• _Pixel coordinate grounding data_

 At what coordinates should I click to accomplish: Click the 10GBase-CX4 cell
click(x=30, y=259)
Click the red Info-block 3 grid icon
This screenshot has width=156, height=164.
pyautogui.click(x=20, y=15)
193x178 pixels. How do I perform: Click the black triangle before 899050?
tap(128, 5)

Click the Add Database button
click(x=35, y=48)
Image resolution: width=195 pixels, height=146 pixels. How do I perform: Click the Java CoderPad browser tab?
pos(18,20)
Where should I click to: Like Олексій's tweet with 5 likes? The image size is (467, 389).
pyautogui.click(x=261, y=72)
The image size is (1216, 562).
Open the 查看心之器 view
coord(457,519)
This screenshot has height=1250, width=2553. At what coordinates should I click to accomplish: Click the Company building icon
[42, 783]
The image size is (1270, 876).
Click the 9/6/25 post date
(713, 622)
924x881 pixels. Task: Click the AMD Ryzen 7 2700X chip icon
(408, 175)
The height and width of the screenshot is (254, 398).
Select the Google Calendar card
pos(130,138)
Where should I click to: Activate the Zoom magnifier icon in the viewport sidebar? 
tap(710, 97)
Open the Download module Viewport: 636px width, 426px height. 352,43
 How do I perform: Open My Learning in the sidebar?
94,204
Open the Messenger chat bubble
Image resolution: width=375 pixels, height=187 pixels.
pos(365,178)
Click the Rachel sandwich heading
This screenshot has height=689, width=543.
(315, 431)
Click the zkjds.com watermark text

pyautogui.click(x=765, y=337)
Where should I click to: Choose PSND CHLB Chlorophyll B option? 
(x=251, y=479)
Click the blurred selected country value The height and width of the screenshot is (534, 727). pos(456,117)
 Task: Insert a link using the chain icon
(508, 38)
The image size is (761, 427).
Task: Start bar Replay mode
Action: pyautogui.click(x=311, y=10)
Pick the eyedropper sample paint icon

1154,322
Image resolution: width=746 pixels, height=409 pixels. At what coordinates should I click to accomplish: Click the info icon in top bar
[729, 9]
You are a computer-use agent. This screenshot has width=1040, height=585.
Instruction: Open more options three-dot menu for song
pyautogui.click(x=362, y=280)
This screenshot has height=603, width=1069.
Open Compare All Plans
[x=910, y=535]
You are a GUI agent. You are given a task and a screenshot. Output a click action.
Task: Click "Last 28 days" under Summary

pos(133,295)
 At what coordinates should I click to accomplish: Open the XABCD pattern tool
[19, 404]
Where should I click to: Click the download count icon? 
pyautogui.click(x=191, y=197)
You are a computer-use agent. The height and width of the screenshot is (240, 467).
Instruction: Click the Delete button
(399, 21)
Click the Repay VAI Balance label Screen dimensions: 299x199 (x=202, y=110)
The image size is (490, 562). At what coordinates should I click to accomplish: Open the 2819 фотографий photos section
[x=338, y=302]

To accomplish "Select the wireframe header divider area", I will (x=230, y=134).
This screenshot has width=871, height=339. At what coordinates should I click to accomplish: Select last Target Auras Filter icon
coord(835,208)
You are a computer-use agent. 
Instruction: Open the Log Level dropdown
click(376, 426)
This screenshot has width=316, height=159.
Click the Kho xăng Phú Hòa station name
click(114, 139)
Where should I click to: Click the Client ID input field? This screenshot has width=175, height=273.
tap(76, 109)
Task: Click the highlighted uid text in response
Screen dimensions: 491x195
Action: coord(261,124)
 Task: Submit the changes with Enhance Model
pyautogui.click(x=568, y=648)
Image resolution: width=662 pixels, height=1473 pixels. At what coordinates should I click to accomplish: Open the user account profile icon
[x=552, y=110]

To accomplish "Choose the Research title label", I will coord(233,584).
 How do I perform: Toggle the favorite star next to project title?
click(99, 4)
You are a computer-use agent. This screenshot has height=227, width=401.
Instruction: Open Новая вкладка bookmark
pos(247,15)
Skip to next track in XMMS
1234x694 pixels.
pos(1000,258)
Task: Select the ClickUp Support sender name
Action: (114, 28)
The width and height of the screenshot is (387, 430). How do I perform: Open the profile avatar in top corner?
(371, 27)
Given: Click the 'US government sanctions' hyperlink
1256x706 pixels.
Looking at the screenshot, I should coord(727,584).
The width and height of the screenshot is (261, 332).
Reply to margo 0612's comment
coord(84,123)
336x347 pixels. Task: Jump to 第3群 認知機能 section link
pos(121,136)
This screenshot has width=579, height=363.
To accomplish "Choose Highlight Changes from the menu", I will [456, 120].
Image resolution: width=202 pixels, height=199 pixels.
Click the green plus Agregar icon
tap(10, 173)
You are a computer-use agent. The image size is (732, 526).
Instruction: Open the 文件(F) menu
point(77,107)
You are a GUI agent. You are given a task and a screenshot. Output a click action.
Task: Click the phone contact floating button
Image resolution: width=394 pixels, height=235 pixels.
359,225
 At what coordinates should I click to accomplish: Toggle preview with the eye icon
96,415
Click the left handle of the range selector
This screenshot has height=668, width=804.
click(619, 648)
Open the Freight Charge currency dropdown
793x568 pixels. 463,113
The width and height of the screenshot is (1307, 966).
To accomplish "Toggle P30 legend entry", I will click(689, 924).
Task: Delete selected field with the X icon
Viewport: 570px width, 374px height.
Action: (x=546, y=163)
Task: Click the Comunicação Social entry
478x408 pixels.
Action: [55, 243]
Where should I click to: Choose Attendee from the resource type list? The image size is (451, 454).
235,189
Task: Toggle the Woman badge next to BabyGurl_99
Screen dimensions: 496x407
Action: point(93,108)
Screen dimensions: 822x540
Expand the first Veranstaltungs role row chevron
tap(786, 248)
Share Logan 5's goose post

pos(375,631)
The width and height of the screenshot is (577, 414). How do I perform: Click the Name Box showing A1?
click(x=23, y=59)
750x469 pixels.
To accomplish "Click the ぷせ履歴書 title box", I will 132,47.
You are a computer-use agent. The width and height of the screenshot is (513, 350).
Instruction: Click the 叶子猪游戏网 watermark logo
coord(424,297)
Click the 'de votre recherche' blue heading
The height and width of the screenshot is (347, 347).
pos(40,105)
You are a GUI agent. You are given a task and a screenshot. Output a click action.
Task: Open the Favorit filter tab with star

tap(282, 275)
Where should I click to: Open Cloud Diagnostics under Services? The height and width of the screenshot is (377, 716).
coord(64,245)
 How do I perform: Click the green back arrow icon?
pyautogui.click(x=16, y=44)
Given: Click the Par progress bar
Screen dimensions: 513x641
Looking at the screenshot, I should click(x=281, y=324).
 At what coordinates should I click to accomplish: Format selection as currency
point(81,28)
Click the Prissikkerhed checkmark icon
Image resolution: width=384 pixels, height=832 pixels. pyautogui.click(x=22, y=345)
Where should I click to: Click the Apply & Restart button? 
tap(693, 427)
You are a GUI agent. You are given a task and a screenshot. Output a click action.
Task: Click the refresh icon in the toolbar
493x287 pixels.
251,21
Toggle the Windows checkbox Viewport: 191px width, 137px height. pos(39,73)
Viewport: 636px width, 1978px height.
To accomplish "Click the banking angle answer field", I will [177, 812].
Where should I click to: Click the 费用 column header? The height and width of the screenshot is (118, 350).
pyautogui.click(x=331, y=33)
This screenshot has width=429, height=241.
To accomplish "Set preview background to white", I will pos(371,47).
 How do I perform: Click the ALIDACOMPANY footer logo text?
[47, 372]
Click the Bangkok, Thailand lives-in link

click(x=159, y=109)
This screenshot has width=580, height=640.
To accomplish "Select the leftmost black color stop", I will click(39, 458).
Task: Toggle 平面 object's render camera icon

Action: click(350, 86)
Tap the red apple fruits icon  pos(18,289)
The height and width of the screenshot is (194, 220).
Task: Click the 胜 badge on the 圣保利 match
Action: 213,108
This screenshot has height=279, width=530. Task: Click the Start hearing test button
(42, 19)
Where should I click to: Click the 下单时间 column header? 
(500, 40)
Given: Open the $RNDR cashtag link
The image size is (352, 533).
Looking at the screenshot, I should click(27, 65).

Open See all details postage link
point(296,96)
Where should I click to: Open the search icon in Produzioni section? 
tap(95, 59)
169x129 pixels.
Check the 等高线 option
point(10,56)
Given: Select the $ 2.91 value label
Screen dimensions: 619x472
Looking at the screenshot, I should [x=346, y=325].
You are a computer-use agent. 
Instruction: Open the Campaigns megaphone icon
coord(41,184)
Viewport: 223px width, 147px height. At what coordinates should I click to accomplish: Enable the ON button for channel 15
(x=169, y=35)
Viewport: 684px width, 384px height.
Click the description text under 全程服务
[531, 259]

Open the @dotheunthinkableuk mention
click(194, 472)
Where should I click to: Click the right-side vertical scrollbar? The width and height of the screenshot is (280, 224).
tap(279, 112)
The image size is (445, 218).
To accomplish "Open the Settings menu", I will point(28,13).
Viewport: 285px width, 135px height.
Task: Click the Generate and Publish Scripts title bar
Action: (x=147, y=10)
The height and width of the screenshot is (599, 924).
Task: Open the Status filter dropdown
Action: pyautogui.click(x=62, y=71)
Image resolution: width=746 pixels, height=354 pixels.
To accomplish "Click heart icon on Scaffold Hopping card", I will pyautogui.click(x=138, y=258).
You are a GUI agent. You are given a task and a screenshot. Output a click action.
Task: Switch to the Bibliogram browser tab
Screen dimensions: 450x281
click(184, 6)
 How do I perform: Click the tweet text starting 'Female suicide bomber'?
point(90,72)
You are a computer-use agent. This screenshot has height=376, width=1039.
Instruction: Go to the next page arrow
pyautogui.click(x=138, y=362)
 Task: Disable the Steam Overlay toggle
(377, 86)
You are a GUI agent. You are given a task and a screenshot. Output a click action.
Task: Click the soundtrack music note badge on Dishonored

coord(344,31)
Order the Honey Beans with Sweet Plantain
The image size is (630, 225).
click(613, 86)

• _AIM OF THE TASK_
The stretch of entries above that starts with the line containing "Click the Prissikkerhed checkmark icon" and goes on through the line containing "This screenshot has width=429, height=241." is to be transcribed exactly, and no other line is to be transcribed.

• _SOLVED PROBLEM_
Click the Prissikkerhed checkmark icon
Image resolution: width=384 pixels, height=832 pixels. pyautogui.click(x=22, y=345)
Where should I click to: Click the Apply & Restart button? 
tap(693, 427)
You are a GUI agent. You are given a task and a screenshot. Output a click action.
Task: Click the refresh icon in the toolbar
493x287 pixels.
251,21
Toggle the Windows checkbox Viewport: 191px width, 137px height. pos(39,73)
Viewport: 636px width, 1978px height.
To accomplish "Click the banking angle answer field", I will [177, 812].
Where should I click to: Click the 费用 column header? The height and width of the screenshot is (118, 350).
pyautogui.click(x=331, y=33)
This screenshot has width=429, height=241.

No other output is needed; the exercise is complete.